Staff cost covers all the personnel costs associated with operating the cluster. Since small clusters can be operated and maintained without employing full-time technical support staff, monthly staff cost is calculated on an hourly basis using the hourly wage \({c}_{staff}^{hour}\).

$$C_{staff} \left( h \right) = h \cdot c_{staff}^{hour} {.}$$
(7)

Cost components (hardware, salary and electricity costs) should be adjusted to the local rates and hardware energy consumption characteristics when the model is used for actual calculations.

The calculation of depreciation cost may vary by institutions and countries. Readers are encouraged to substitute their depreciation model complying with regulations into (3). In the rest of this paper, depreciation cost is ignored on the basis that it is a non-cash expense that will not increase the capital expenditure of resources for the user.

3.2 Cloud cost model

This section develops a cost model for performing EEG data processing in the cloud. The model development is simpler than for local clusters since all major cloud service providers operate under similar pricing schemes; they offer resources on pay-as-you-go, usage-based, on-demand fix-rate price [35, 59, 60]. Using long-term reserved instances, up to 75% discount is available but since EEG processing is rather unpredictable, this option is not considered in the developed cost model. Resources accounted for in the cloud model are the main cloud infrastructure elements; i.e. compute, storage, and networking services. There is a rich set of services offered on top of these infrastructure components, e.g. MapReduce/Spark data processing, containers, various database solutions, serverless Function/Lambda execution, and so on, but all of these can be incorporated into the proposed cloud model as trivial adjustments.

Tables 1, 2 and 3 list the unit price of the resources of the major cloud providers.

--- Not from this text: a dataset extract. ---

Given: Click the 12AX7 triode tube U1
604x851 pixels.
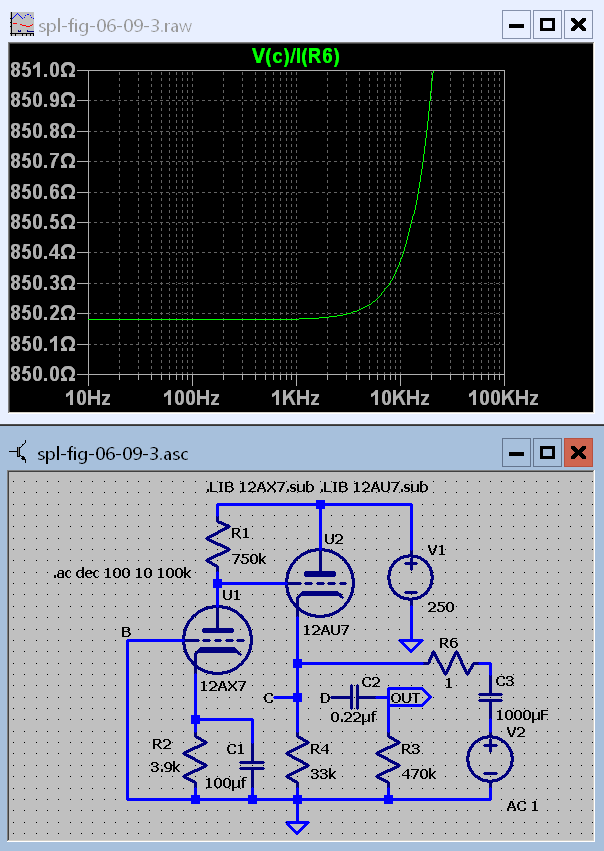Looking at the screenshot, I should click(217, 640).

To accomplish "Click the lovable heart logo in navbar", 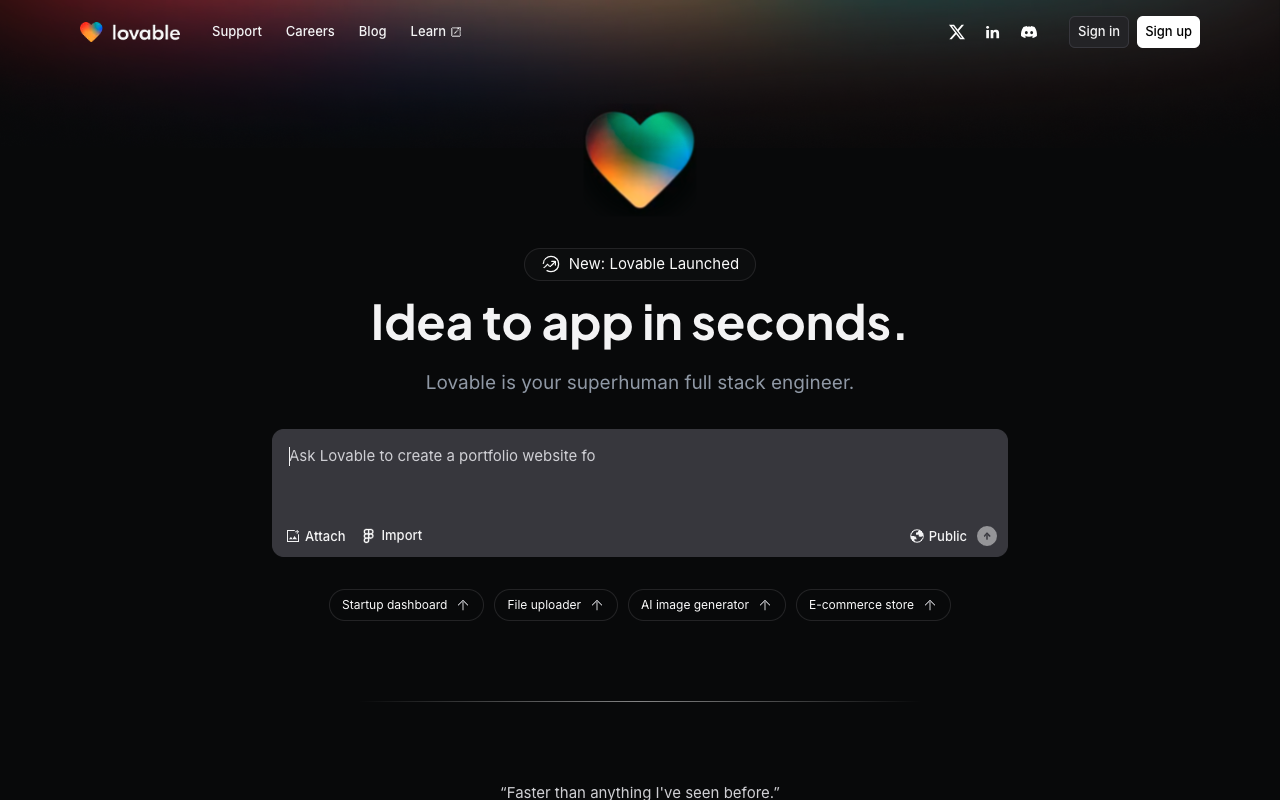I will [91, 32].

Table 1 includes the hourly cost of virtual machine (VM) instances (compute nodes). Since vendors offer a wide selection of general, compute, memory or storage optimised hardware configurations (AmazonFootnote 4: over 160, MicrosoftFootnote 5: over 240, GoogleFootnote 6: over 60), only a representative set is included in Table 1. For up-to-date configurations and pricing information, the reader should consult the cloud vendor websites.

Table 1 Cloud compute instance costs at the major service providers
Table 2 Cost of storage at the major cloud providers
Table 3 Cost of networking at the major cloud providers

Each vendor offers a wide variety of structured and non-structured storage options. Typical unstructured storage service types and their cost is listed in Table 2. Network costs are given in Table 3.

The cost of performing data processing in the cloud is the sum of the compute instance, storage and network usage prices. Formally, the total cost of the cloud for a period of \(m\) months is given as

$$C_{cloud} \left( {m,h} \right) = C_{compute} \left( {m,h} \right) + C_{storage} \left( {m,v, d} \right) + C_{network}$$
(8)

Parameters \(h\), \(v\) and \(d\) are explained below. The compute cost is calculated from the hourly VM instance rate \(c\_VM\) assuming \(h\) hours per month average data processing time.

$$C_{compute} \left( {m,h} \right) = m \cdot h \cdot c_{VM}$$
(9)

To illustrate higher cloud service cost modelling, if, for instance, the compute node will run a container service, such as Kubernetes, \({c}_{VM}\) should be increased by the hourly cost of the container (e.g. 0.05 USD/h per container on Google Cloud). Similarly, if a MapReduce job will be executed, \({c}_{VM}\) should reflect the hourly cost of the job execution cluster.

The storage cost model is slightly more complex. Assuming that a research group follows a uniform experimental regime, in which approximately the same number of EEG measurements are performed each month and the measured data (\(d\) GBs) is uploaded to cloud storage monthly, the amount of stored data will grow with monthly increments of \(d\). For instance, performing 60 measurements each month with an estimated 600 MB file size per measurement, approximately 35 GB new data will be added to the cloud storage every month. Since storage is billed monthly based on the total amount of data stored, in each month we will pay more due to the increasing data volume. The total cost of storing data cumulatively over \(m\) months is the sum of the following arithmetic series

$$C_{storage} \left( {m,v, d} \right) = \frac{m}{2}\left[ {2v + \left( {m - 1} \right)d} \right]c_{st} ,$$
(10)

where \(v\) is the initial data volume (existing data measured in the past and uploaded to the cloud), \(d\) is the monthly data increment in GBytes and \({c}_{st}\) is the unit cost of storage in USD/GB per month. If \(v>0\), existing data should be migrated to the cloud to create a central data repository. If a non-uniform measurement schedule is used, the average monthly data size should be estimated and used in the model to approximate the storage costs.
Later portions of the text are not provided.